**ASSIGNED TASK**: Copy only the lines from the one containing "Collapse the Music Property panel" through the final line of the records below, exactly as written, with no pictures.

**RECORDS PROVIDED**:
[Start of section]
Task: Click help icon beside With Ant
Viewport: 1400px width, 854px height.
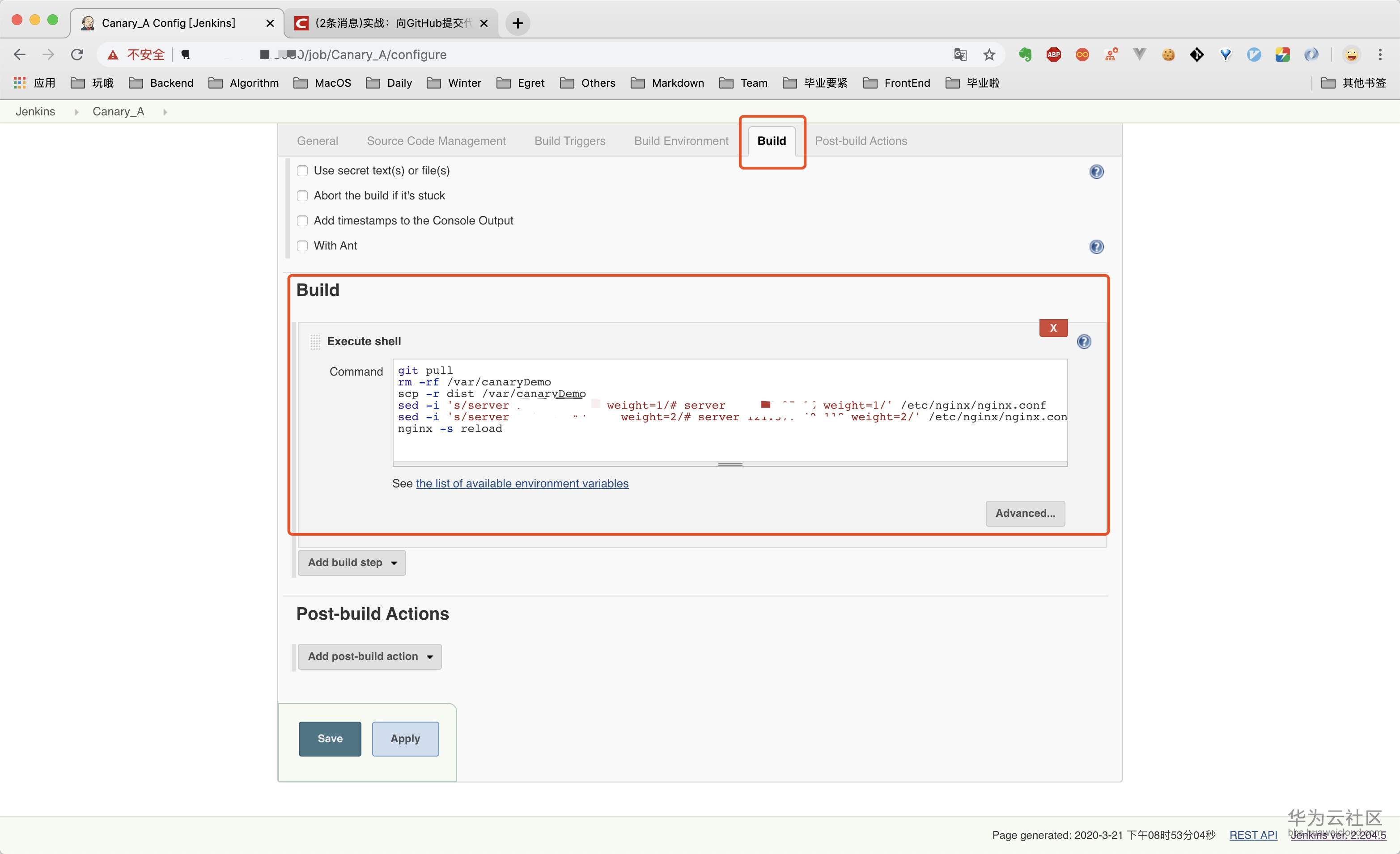Action: point(1096,246)
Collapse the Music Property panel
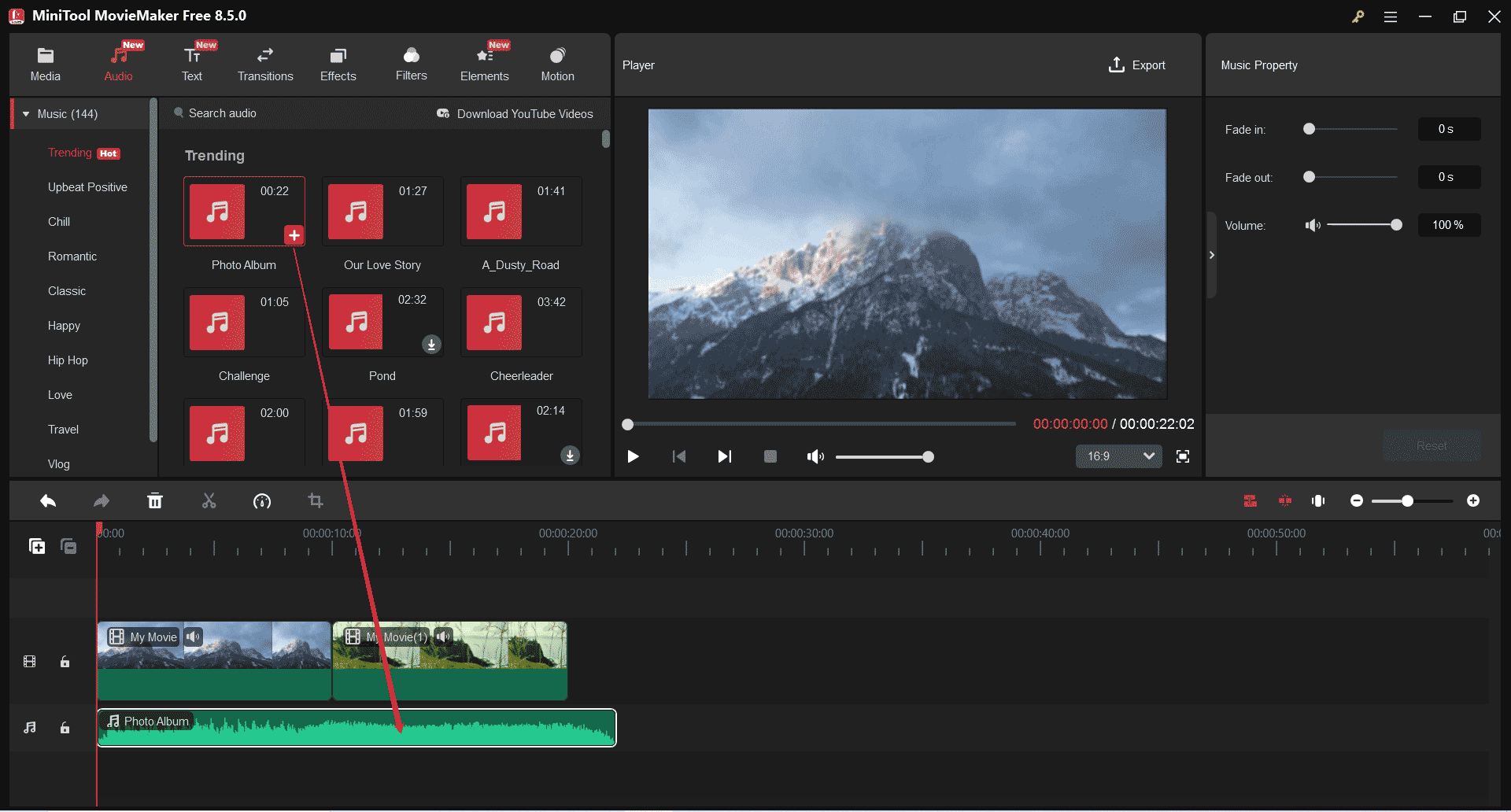1511x812 pixels. (x=1212, y=255)
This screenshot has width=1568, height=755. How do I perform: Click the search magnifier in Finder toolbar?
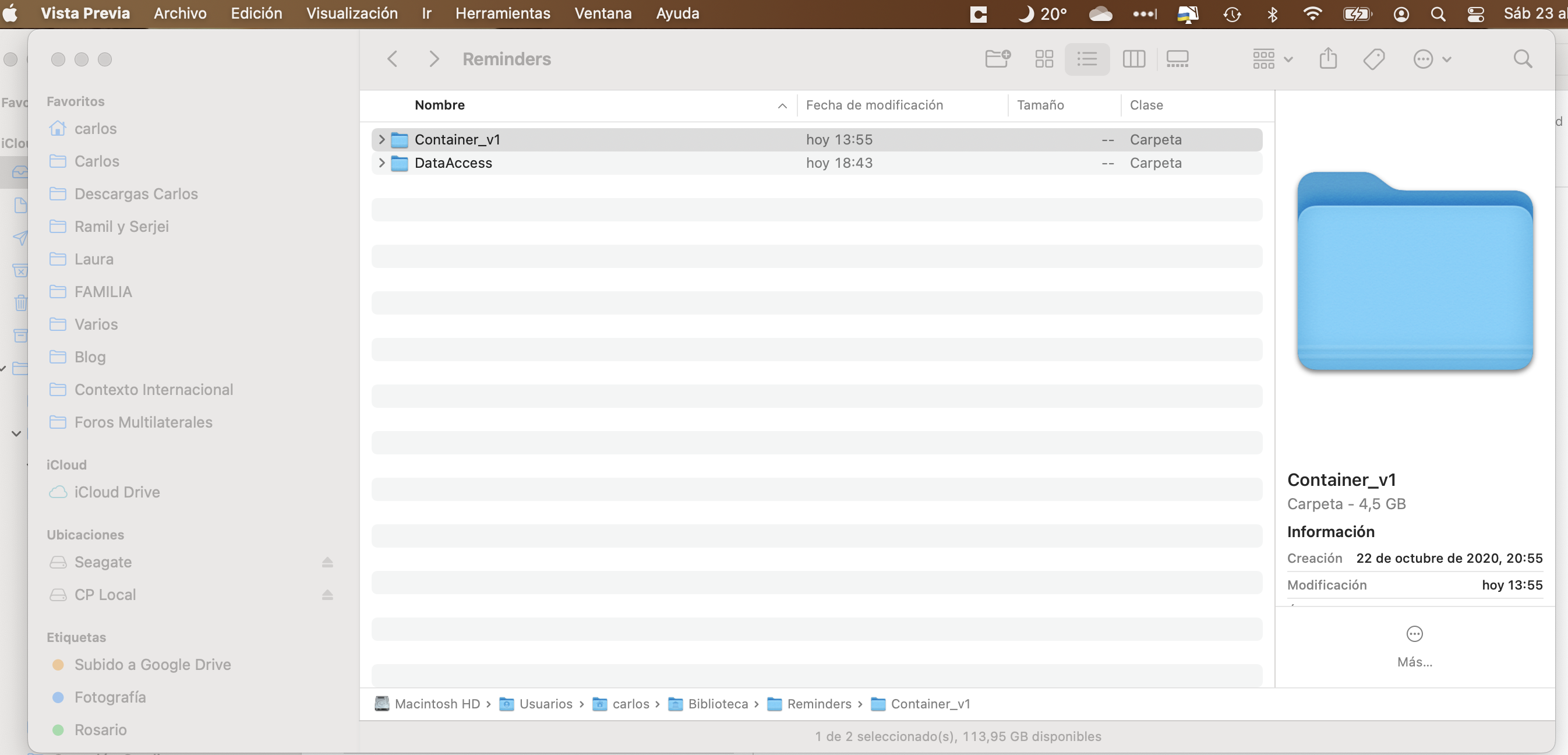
[End of section]
**REPLY**:
Collapse the Music Property panel
1511x812 pixels. (x=1212, y=255)
This screenshot has width=1568, height=755. How do I perform: Click the search magnifier in Finder toolbar?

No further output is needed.